でも実は声優に必要なものはいい声質、という訳ではないだろうと私は思っています。
今回は声優になるために声質は必要なのかどうか、というテーマでお話してみたいと思います。
声質がいい、は人によって違う
まず声質がいい、というのは好みの話ですよね。
人によって「この人はいい声質だな」と感じる人が違うと思うんです。
メディア媒体で比較してみるとよくわかることだと思うんですが、
女性の場合、例えば声優さんがよくやってるネットラジオだといい声質と言われるのは元気で明るい可愛い声だと思います。

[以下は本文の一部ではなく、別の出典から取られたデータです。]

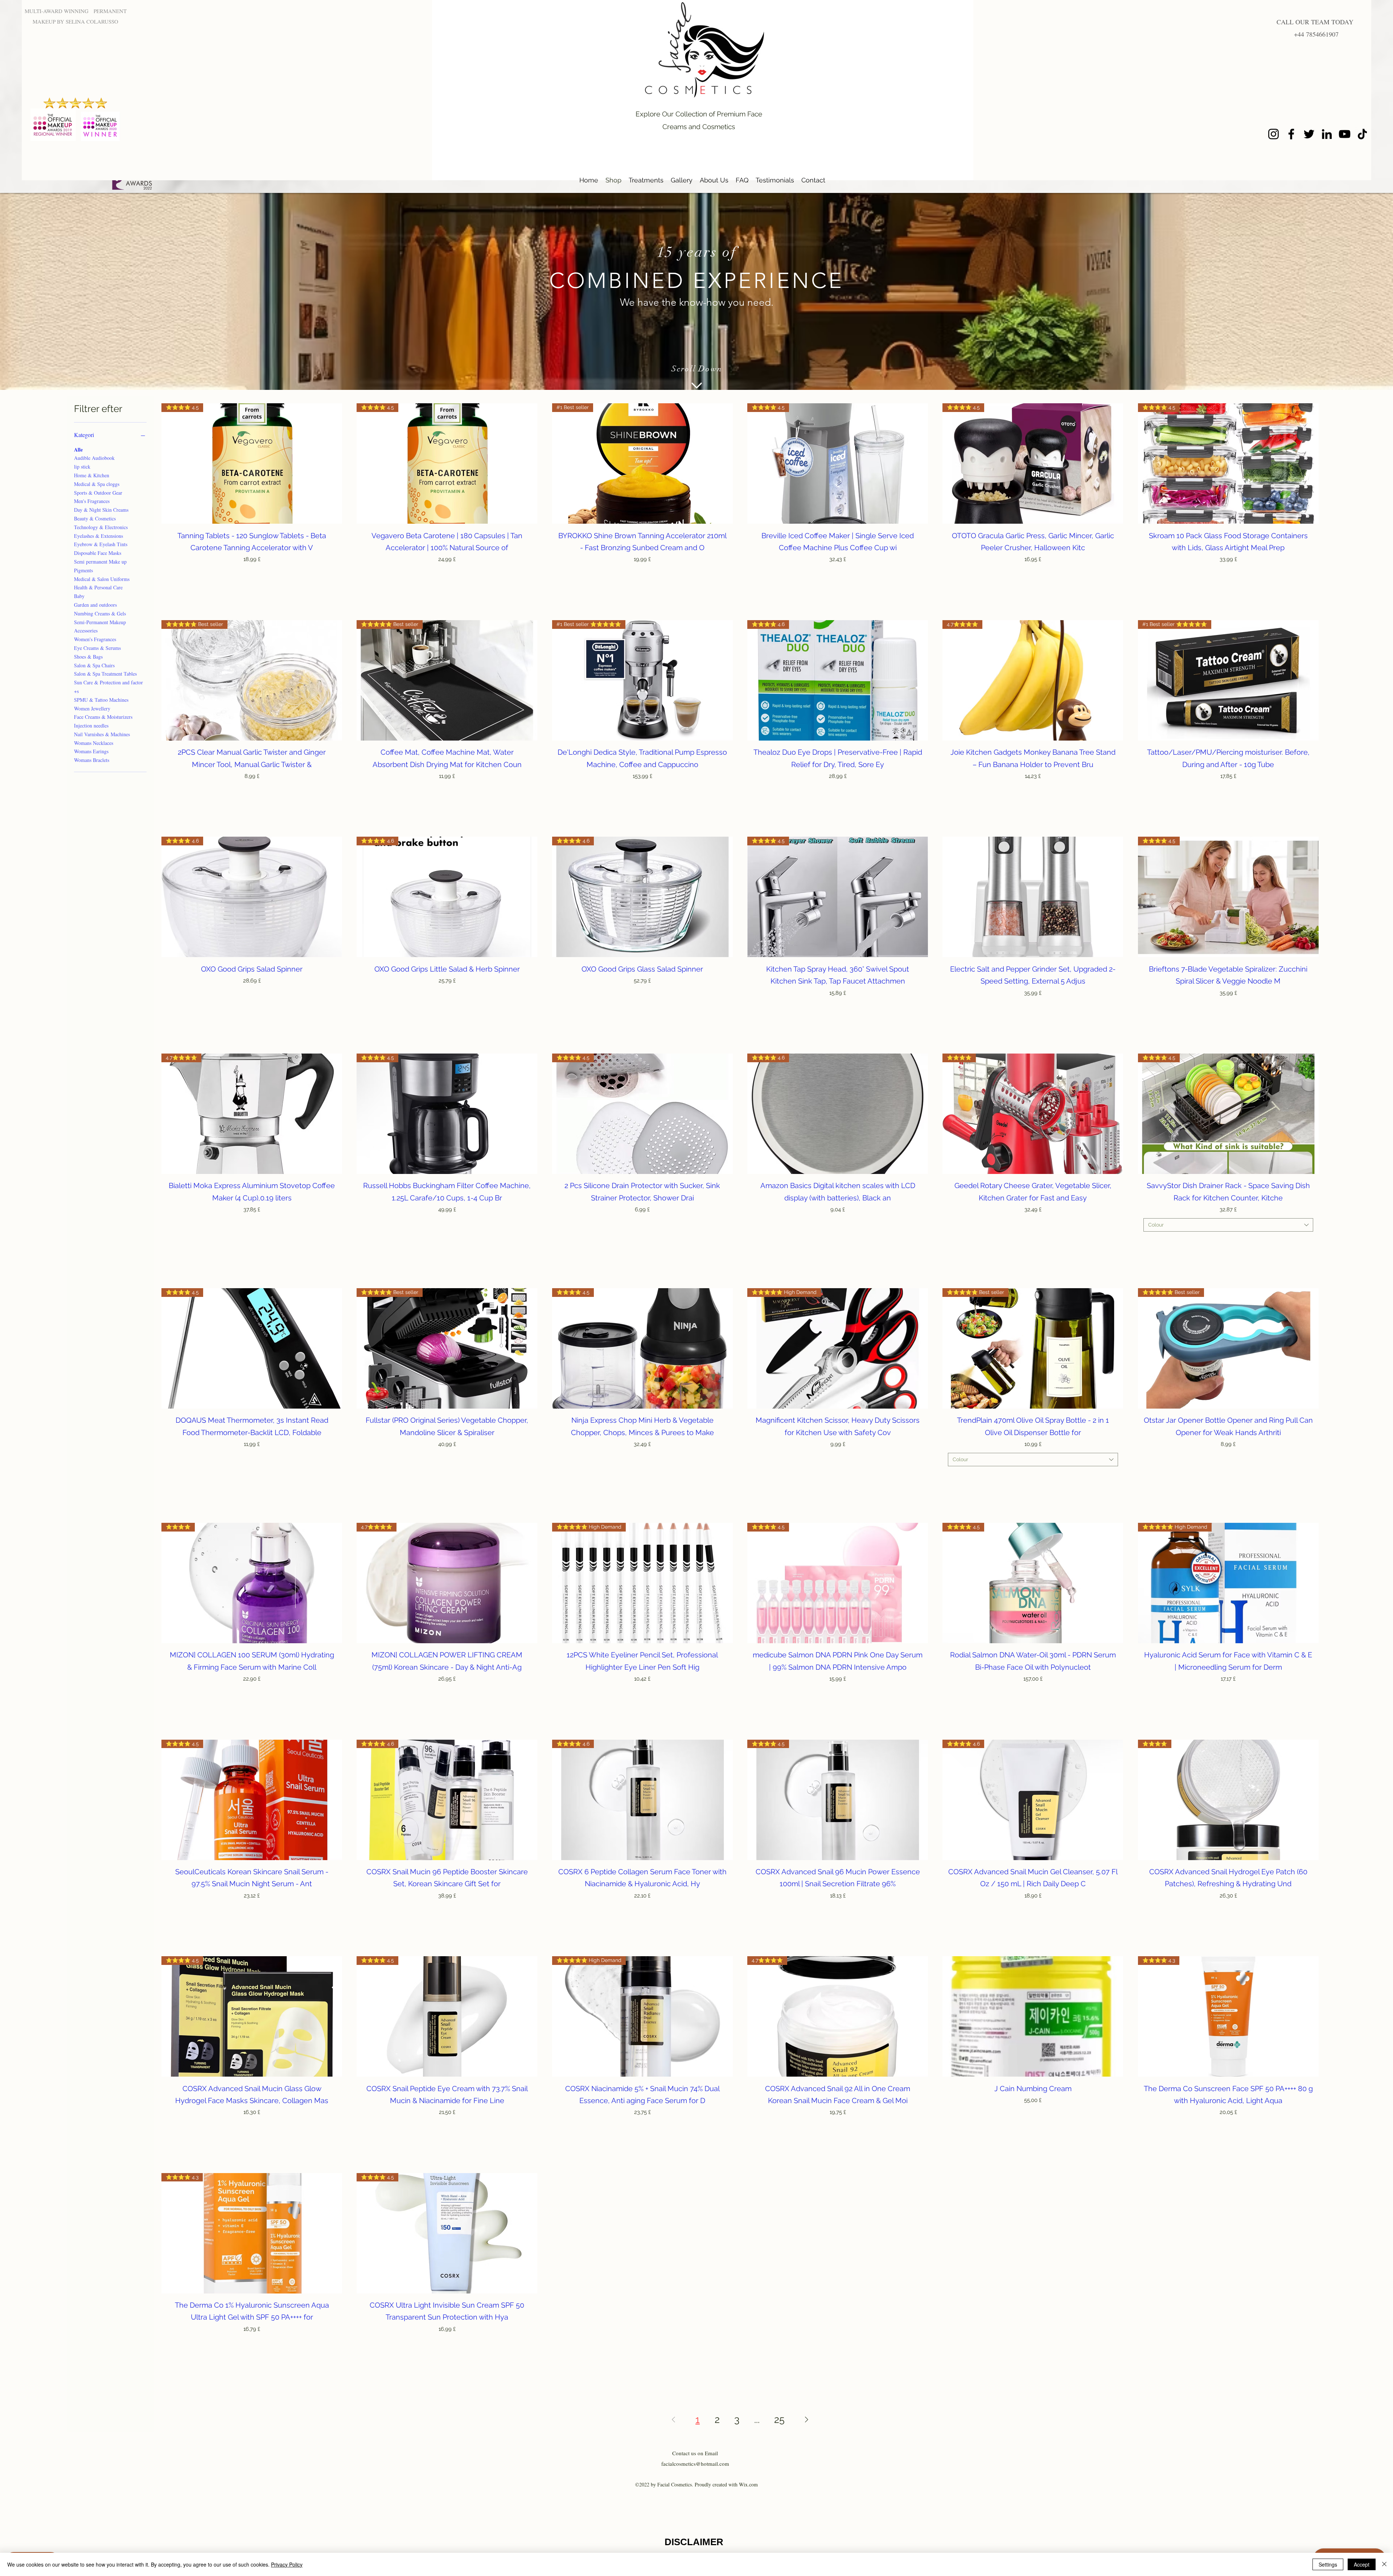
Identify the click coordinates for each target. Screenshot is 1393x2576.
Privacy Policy (287, 2564)
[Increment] (330, 574)
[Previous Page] (673, 2419)
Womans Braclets (91, 760)
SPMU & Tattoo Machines (101, 699)
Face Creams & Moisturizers (103, 716)
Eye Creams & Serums (97, 647)
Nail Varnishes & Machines (102, 734)
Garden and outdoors (95, 604)
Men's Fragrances (92, 501)
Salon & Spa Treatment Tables (105, 673)
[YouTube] (1344, 134)
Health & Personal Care (98, 587)
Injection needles (91, 725)
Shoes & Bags (88, 656)
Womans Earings (91, 751)
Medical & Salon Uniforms (102, 579)
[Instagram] (1273, 134)
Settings (1328, 2564)
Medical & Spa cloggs (96, 484)
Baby (79, 596)
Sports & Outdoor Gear (98, 492)
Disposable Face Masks (97, 552)
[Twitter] (1309, 134)
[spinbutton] (251, 574)
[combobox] (1228, 1225)
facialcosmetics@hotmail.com (695, 2463)
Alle (78, 449)
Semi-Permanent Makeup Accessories (100, 626)
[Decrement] (172, 574)
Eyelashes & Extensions (98, 535)
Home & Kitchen (91, 475)
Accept (1361, 2564)
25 (779, 2419)
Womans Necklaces (93, 742)
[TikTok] (1362, 134)
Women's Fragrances (95, 639)
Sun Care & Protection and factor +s (108, 687)
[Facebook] (1291, 134)
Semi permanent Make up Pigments (100, 566)
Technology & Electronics (101, 527)
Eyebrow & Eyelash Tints (100, 544)
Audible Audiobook (94, 457)
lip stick (82, 466)
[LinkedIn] (1327, 134)
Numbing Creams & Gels (100, 613)
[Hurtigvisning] (1032, 897)
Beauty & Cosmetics (95, 518)
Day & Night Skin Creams (101, 509)
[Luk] (1384, 2564)
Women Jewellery (92, 708)
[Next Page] (806, 2419)
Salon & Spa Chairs (94, 665)
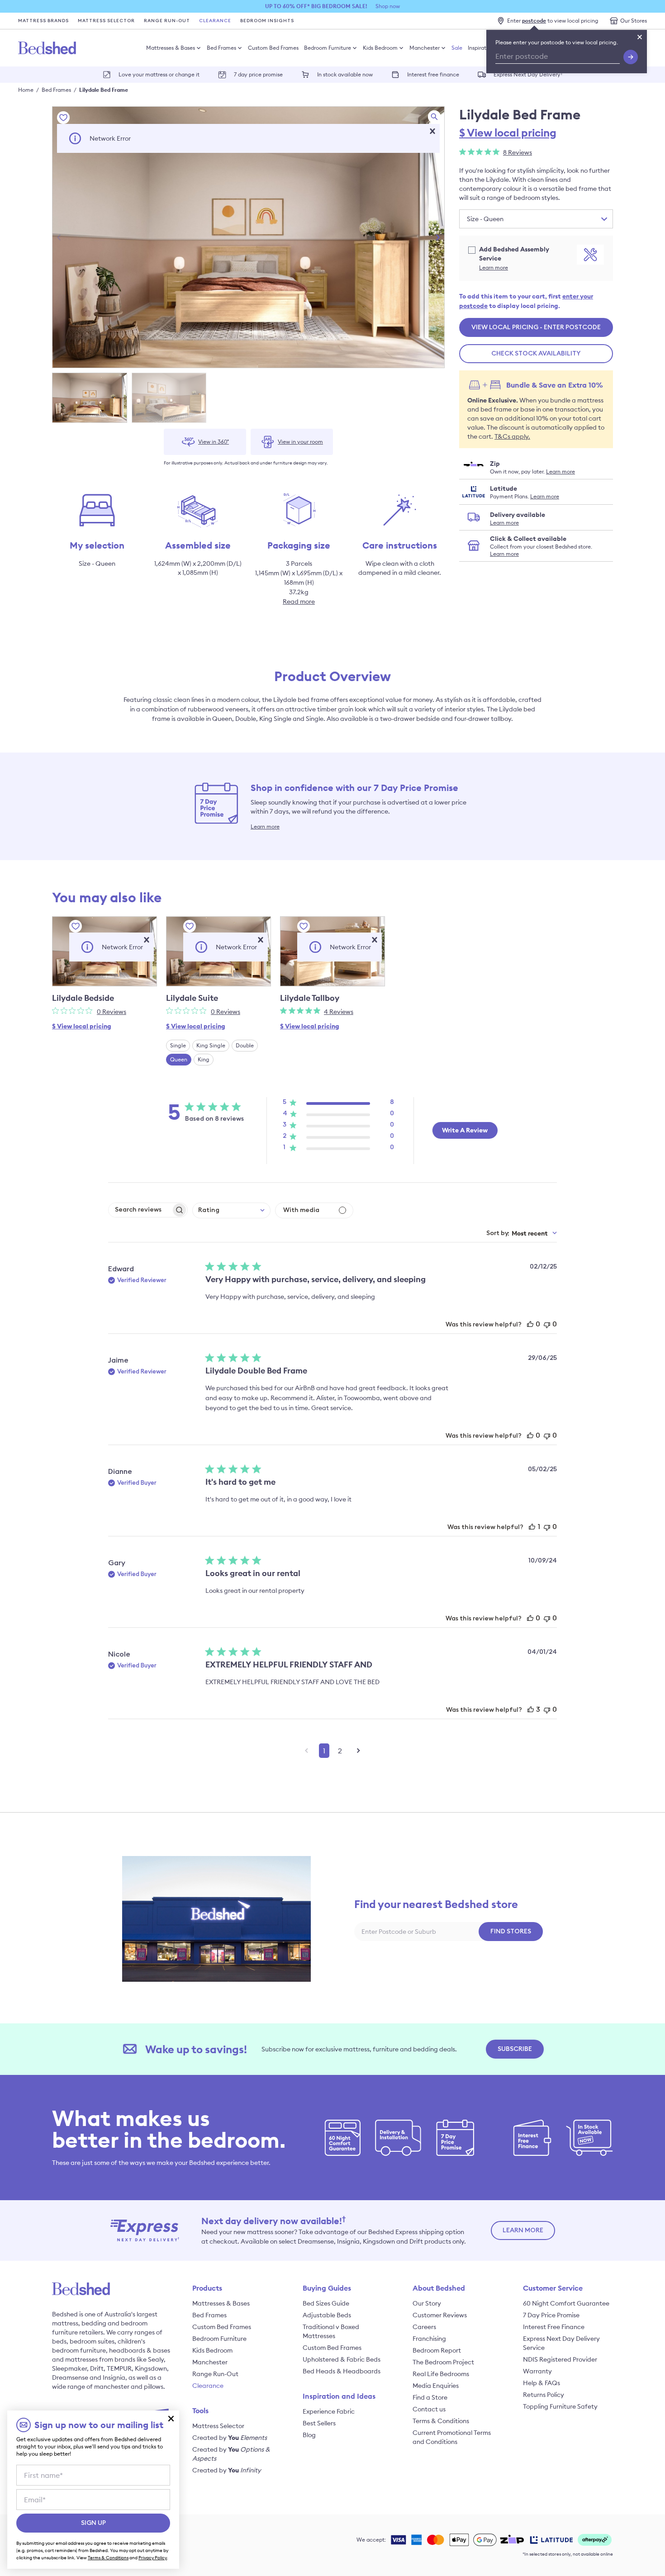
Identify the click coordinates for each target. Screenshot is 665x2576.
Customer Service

でも公共FM系のラジオだといい声質と言われるのは低めの女性の声なんですね。
その違いが出てくるのはユーザー層が全く違うから当たり前の事だと思います。
ネットラジオはエンターテイメントのコンテンツとして楽しむ人が多いですが、公共ラジオは一番の目的は情報を仕入れることです。
- 交通
- 天気
- 催事
- 災害
などの情報。
これらを仕入れるのを目的として聞いている人が多いのが公共ラジオだと思うんですね。
だから落ち着いた声でわかりやすく聞こえる声質の方が求められますよね。
伝える内容やコンテンツ、メディア媒体によっていい声質の基準は大きく変わります。
もっと細かいことをいえば、一人一人、人の顔の好みが違うように、声の好みも違うはずなんです。
高くて可愛い声質が好きな人もいれば、
そういった声質はうるさく聞こえるから嫌い、という人もいる。
低くてダンディな声質が好きな女性もいれば、ショタっぽい声質の方が好きな女性もいる。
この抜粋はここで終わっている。